Indeed, the aerospace and automotive industries are among the first sectors that pioneered the use of composites in manufacturing. The challenges to address vary from one industry to another. In the automotive industry for instance, developing lightweight and composites structures would result in more energy efficient and environmentally friendly transportation vehicles.
Despite the undeniable benefits, high cost structure, the lack of mass production and automation techniques have limited mass adoption of composite parts.
Arevo’s first application, an additive manufactured composite bike frame validates the benefit of it’s on demand localized manufacturing technology. It’s e-Bike, a battery-assisted bike that integrates a 3D carbon fiber frame. As a reminder, the technology company partnered with OECHSLER, a manufacturer of automotive and medical parts, to adapt their DRIVEMATIC three-speed automatic gearbox to AREVO’s 3D printed carbon fiber frame for an electric 3D printed bike.

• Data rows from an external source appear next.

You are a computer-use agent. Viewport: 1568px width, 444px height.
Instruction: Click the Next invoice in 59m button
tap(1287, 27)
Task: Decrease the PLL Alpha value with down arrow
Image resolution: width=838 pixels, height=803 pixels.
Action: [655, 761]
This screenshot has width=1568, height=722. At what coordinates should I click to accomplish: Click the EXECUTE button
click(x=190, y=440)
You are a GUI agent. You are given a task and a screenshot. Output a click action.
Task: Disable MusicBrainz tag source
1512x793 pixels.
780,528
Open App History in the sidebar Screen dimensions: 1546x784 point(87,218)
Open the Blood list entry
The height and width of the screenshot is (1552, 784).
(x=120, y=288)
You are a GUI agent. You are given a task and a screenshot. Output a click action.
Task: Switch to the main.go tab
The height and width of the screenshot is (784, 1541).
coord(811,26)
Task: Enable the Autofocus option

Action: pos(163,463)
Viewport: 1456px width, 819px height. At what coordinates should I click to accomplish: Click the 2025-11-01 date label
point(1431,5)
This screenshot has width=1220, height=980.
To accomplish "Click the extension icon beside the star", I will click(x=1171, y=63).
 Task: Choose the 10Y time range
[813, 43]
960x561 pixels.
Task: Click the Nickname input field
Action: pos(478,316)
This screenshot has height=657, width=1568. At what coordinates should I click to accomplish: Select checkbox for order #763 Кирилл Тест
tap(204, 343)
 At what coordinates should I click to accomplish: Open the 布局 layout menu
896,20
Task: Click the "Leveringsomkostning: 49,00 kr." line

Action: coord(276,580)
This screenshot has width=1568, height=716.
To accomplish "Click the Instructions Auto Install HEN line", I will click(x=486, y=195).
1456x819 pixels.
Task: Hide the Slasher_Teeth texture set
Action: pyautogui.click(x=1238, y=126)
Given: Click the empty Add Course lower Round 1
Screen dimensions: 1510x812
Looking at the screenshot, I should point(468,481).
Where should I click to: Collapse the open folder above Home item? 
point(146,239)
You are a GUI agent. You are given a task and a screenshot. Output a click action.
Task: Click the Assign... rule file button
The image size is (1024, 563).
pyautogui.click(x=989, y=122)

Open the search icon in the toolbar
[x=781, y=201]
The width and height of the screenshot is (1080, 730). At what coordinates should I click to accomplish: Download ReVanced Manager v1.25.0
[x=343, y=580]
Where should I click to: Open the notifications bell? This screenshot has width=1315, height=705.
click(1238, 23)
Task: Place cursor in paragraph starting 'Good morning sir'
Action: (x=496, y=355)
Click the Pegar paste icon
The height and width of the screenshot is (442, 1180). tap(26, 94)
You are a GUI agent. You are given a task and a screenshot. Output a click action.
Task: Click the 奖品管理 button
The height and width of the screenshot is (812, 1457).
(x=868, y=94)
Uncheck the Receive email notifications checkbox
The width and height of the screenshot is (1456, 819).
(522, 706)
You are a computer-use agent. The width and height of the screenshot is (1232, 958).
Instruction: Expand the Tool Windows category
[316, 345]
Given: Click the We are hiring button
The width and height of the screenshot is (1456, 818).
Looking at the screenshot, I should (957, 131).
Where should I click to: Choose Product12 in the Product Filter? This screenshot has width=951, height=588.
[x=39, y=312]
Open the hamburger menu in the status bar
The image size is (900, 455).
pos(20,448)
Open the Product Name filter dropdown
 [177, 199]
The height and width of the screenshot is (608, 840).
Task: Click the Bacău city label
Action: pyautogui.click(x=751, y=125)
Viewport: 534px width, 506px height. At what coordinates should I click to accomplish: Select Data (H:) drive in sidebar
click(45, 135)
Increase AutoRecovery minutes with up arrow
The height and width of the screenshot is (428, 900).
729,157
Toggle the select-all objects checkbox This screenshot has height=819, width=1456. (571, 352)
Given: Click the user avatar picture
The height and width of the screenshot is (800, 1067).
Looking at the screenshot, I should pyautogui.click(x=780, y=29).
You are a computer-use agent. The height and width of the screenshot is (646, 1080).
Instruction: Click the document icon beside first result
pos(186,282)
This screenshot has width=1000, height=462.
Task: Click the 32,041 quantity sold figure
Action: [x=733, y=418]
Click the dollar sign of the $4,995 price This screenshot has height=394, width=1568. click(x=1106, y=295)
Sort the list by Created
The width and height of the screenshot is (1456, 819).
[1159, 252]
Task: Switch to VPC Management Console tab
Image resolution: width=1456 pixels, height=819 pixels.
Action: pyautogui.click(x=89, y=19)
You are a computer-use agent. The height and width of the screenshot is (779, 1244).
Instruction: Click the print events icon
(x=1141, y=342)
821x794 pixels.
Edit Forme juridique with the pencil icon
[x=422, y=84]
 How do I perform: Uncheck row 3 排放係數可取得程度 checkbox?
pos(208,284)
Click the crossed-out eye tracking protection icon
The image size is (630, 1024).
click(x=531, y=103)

Speaking of the functioning of their robotic AM technology, Bheda points out that their multi-axis robotic arm achieves free-motion deposition. Rather than using a heated nozzle like we usually see in material extrusion processes, Arevo’s technology uses laser to provide rapid heating. That’s how the technology can achieve ‘direct energy deposition’ process for very high deposition rates. Named “Aqua”, the industrial-grade continuous fiber Composite Additive Manufacturing cell is acknowledged today for its ability to print parts of up to one-meter cubic volume.
The development of this electric 3D printed bike therefore, does not only demonstrate the capabilities of Arevo’s technology, but also enables the company to define key strategic areas of focus:
“The 3D carbon-fiber bike frame is the first application we developed with our additive manufacturing technology. This is an exciting opportunity as 2 million composite bike frames are made annually. Today, they are produced as 20 to 30 handmade parts, and glued together. Our mission therefore remains the same: combining the automation capabilities of our technology with the benefits of carbon-fiber to produce a unibody frame on demand while achieving superior performance.
Indeed, carbon-fiber is used as a reinforcement material in composites to enhance plastic performance. The material is stronger than steel but lighter than aluminum. It complies with the biggest requirement any high-performance component should have: strong and lightweight.
To make the most of this material and deposition technology, it was crucial to improve the design cycles. Today, a composite part takes 12 to 18 months from design to production. We developed easy to use software to accelerate design cycles from months to weeks. Our software performs generative design to minimize the use of material and optimize fiber orientations in 3D space for optimum part performance. Our software performs six degrees of freedom, allowing for true 3D additive manufacturing.
Lastly, we bet on manufacturing on-demand. Rather than making uncertain investments, we’ve realized that it is more economical for industrials to fabricate parts only when and where they are needed, hence the recently launch of our MaaS program”, Bheda explains.
MaaS, short for Manufacturing-as-a-Service, is a program designed for Arevo’s partners around the world who will provide on-demand production of ultra-strong, lightweight 3D-printed composite parts.
Those partners are chosen based on their “their expertise and commitment to working in manufacturing of composite parts as well as their geographical location”, outlines the chairman, when asked how the company selects its partners for this program. Japan-based industrial conglomerateAGC Inc.,for example, is the latest-announced partner for this new service. As a partner of Arevo, the company installed the Arevo’s AM technology in its facility and is uniquely positioned to meet the most rigorous manufacturing specifications of the aerospace industry — for primary structures and in other industries such as transport or consumer goods.
Although it was too soon for Bheda to unveil the company’s future plans, the company’s co-founder confirms that the current crisis has validated their business model: “a crisis usually highlights the strengths and the weaknesses of a system, and especially a company. In our case, I believe it has validated our business model, which is manufacturing-on-demand. Our software can design a production worthy composite part instantly, and with our network of manufacturing cells, we can make this part anywhere in the world cost effectivley.”
“AM has demonstrated its capability to solve many issues we recently faced in combatting the Covid-19 pandemic. The technology can be further leveraged around the world, but automation is crucial to foster its adoption and that’s where Arevo comes into play”, concludes Bheda.